Patient preparation is crucial before any imaging study. Unlike 18F-FDG, 18F-NaF does not require patients to be in a fasting state; they can take all their usual medications. Good hydration and frequent urination are strongly recommended to promote tracer excretion, which results in a lower radiation dose and better image quality. With 18F-NaF, images can be obtained as early as 30–45 min after injection. However, as compared with 99mTc-MDP, the effective radiation dose for 18F-NaF is higher. For example, about a 370-MBq (10 mCi) dose of 18F-NaF delivers 8.9 mSv to an adult patient, which is approximately 70% higher than the typical 99mTc-MDP dose (16). When the accompanying attenuation correction low-dose CT is used, the effective radiation dose is usually less than 10 mSv. By convention, as with other radiopharmaceutical agents, 18F-NaF PET/CT should be avoided in pregnant patients, unless the potential benefits outweigh the radiation risk to the mother and fetus. During lactation, interruption of breastfeeding is not advisable (16,17). Thus, there are potential risks and benefits associated with administration of 18F-NaF that must be considered before patients are selected for imaging (Table 1).

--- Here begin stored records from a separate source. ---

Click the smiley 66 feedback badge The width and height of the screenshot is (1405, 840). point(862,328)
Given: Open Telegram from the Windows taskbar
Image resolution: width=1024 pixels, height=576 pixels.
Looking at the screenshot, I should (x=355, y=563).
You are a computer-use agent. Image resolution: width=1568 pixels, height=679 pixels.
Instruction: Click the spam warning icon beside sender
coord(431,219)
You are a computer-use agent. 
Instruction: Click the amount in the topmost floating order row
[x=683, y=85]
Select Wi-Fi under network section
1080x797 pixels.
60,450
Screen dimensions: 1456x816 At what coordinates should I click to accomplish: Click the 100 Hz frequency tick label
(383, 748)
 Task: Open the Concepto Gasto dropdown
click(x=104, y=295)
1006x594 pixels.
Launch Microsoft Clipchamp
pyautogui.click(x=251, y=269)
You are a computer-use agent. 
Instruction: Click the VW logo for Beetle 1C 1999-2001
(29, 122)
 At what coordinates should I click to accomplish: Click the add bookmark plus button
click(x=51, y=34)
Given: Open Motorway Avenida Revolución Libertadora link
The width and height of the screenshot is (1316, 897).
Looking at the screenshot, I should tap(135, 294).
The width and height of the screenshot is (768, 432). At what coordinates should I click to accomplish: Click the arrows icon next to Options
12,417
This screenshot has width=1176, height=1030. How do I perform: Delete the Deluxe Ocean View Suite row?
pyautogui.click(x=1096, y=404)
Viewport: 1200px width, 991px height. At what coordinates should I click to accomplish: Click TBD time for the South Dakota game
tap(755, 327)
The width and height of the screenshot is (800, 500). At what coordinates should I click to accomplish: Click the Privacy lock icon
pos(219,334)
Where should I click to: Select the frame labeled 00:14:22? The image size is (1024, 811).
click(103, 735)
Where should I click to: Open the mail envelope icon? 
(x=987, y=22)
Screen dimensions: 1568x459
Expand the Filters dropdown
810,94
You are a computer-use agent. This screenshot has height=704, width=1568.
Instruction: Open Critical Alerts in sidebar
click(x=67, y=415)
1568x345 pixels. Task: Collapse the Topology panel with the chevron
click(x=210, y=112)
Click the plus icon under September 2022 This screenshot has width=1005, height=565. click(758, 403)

MECHANISM OF ACTION AND RADIOBIOLOGY
The 18F-NaF uptake mechanism in the bones is similar to that for 99mTc-MDP but with better pharmacokinetics, faster clearance from blood, and higher uptake in the bones. 18F-NaF has minimal protein binding, which allows for a high first-pass extraction and fast soft-tissue clearance (18). Approximately 50% of the injected tracer is taken up by the bones immediately after injection (19). Uptake of 18F-NaF in a bone undergoing remodeling is 10 times that in normal bone (20). The remaining tracer is rapidly cleared from plasma and excreted by the kidneys, with only 10% of the tracer remaining in the blood after 1 h, resulting in a very high bone-to-background contrast. The low protein binding and decreased background uptake allow 18F-NaF PET scanning to be done 1 h after administration of the radiotracer, earlier than for 99m Tc-MDP scanning, which is typically 3–4 h after injection. The urinary bladder receives the highest radiation dose, followed by osteogenic cells and red marrow, respectively. 18F-NaF binds to areas of new bone formation and is a marker of blood flow and osteoblastic activity, with blood flow being the rate-limiting step for uptake (13,17). The mechanism of uptake for 18F-NaF in the bones is similar to that for 99mTc-MDP. Bone deposition occurs via chemisorption, in which the OH− ions in hydroxyapatite are exchanged for 18F− ions, converting hydroxyapatite to fluorapatite. Though the uptake mechanisms of 18F-NaF and 99mTc-MDP are similar, they exhibit differences in pharmacokinetics and radiobiology characteristics.
NORMAL BIODISTRIBUTION
The biodistribution of 18F-NaF is dependent on the differential regional blood flow and target organs (Fig. 1). The 2 primary target organs for 18F-NaF uptake are the skeleton and urinary bladder (21). Though 18F-NaF demonstrates uniform tracer distribution in bones, the non-homogeneous patterns in adults are attributable to differences in regional blood flow and bone crystal surface area. Comparatively, in children and adolescents, intense and symmetric tracer uptake can be seen in the metaphysis. Urinary washout is the major route of excretion and leads to the visualization of kidneys, ureter, and urinary bladder. The intensity of tracer in the urinary tract depends on renal function, hydration state, and the interval between tracer injection and imaging acquisition. Hyperemia in the soft tissue can cause soft-tissue uptake. Active sclerotic lesions have diffuse increased uptake. An osteolytic lesion or lesion with minimal osteoblastic reaction can show a variable level of uptake, ranging from undetectable to a rim of activity to intense uptake. However, the mechanism of uptake is not limited to neoplastic processes, as any process, benign or malignant, that causes bone remodeling and increased turnover will show increased uptake. In the past, the degree of uptake was not considered sufficient to distinguish between benign and malignant lesions. Therefore, SUVs were not routinely used in the interpretation of 18F-NaF PET/CT scans (17,18). Although there seems to be controversy on the differentiation of benign from malignant bone lesions based on SUV, several reports indicate that an SUVmax of 55–100 is concerning for a malignant process, whereas degenerative changes typically have an SUVmax of less than 50 (22–24). Also, the pattern of uptake may be characteristic or suggestive of a specific etiology, and the CT component of PET/CT is helpful in localizing and differentiating malignant from benign conditions.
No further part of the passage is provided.